- **Kutipan**:
────────────────────
BREAKING NEWS
latest
header-ad

468x60

header-ad

Teror Terhadap BEM UIGU, Luka Demokrasi di Gorontalo, Alarm Bagi Gerakan Aksi Besar-Besaran Mahasiswa di Gorontalo Utara

Tunggu Gerakan Kami di Gedung DPRD Gorontalo Utara

GORONTALO, suaraindonesia1.com, Sejarah panjang gerakan mahasiswa di Indonesia selalu ditulis dengan tinta keberanian.Dari 1966, 1974, 1998 hingga hari ini, mahasiswa selalu menjadi garda moral bangsa suara yang lahir dari keberanian intelektual, dibentuk oleh semangat kerakyatan, dan diarahkan untuk membela kepentingan publik. Namun kini, semangat itu kembali diuji di tanah Gorontalo.


Teror terhadap mahasiswa dari Badan Eksekutif Mahasiswa (BEM) Universitas Ichsan Gorontalo Utara (UIGU) pasca aksi advokasi di Gedung DPRD Gorontalo Utara menjadi sinyal keras bahwa demokrasi di tingkat daerah sedang mengalami kemunduran serius.


Menurut Erlin Adam, Presiden BEM Universitas Gorontalo, peristiwa tersebut bukan sekadar insiden individual, melainkan indikasi bangkitnya kembali pola kekuasaan represif yang selama ini coba dikubur pasca Reformasi.


“Ketika mahasiswa diserang hanya karena menyuarakan keresahan rakyat, itu berarti kekuasaan sedang takut pada kebenaran. Teror terhadap BEM UIGU adalah teror terhadap demokrasi,” tegas Erlin Adam, Kamis (16/10/2025).


Secara historis, relasi antara mahasiswa dan kekuasaan selalu berhadapan secara dialektis. Dalam tradisi pemikiran kiri seperti Antonio Gramsci dan Paulo Freire mahasiswa dipandang sebagai “intelektual organik” yang mengartikulasikan kesadaran rakyat tertindas terhadap struktur kekuasaan hegemonik.


Setiap kali suara kritis muncul dari kampus, kekuasaan yang tidak demokratis cenderung merespons dengan represi, stigmatisasi, atau teror. Fenomena di UIGU ini adalah kelanjutan dari pola lama di mana kritik dianggap ancaman, bukan bagian dari koreksi sosial.
────────────────────
- **Data Tersedia**:
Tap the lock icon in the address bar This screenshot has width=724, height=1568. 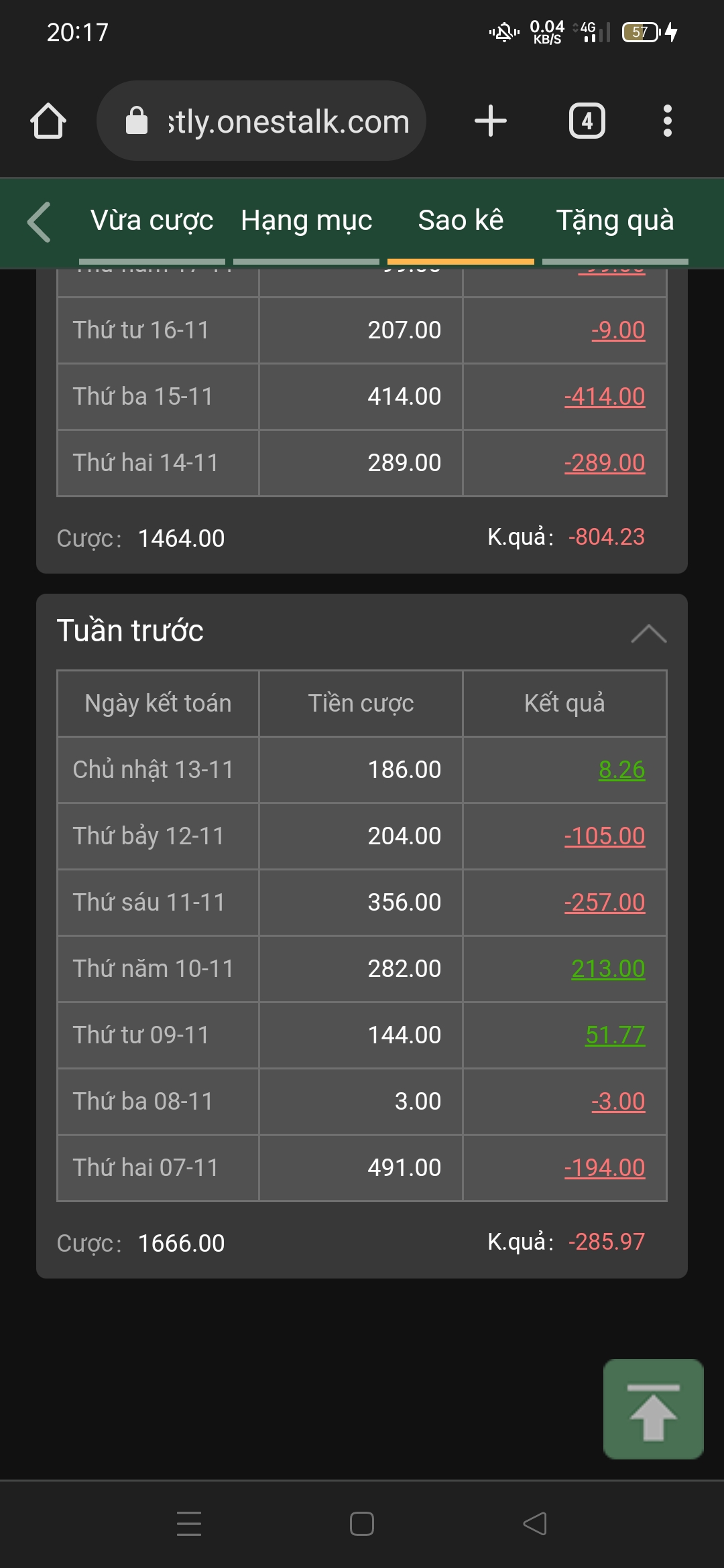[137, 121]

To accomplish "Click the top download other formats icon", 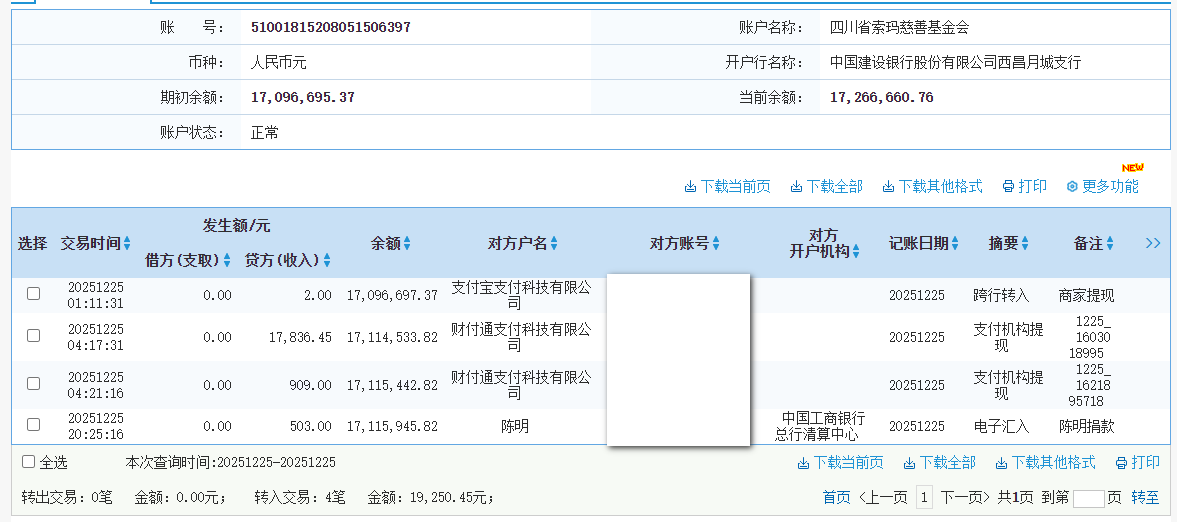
────────────────────
- **Daftar Tugas**:
**a.** Apa jabatan Erlin Adam menurut kutipan?
**b.** Sebutkan semua bentuk tanggapan kekuasaan yang tidak demokratis terhadap suara kritis dari kampus menurut kutipan.

- **Hasil Latihan**:
**a.** Presiden BEM Universitas Gorontalo.

**b.** Represi, stigmatisasi, dan teror.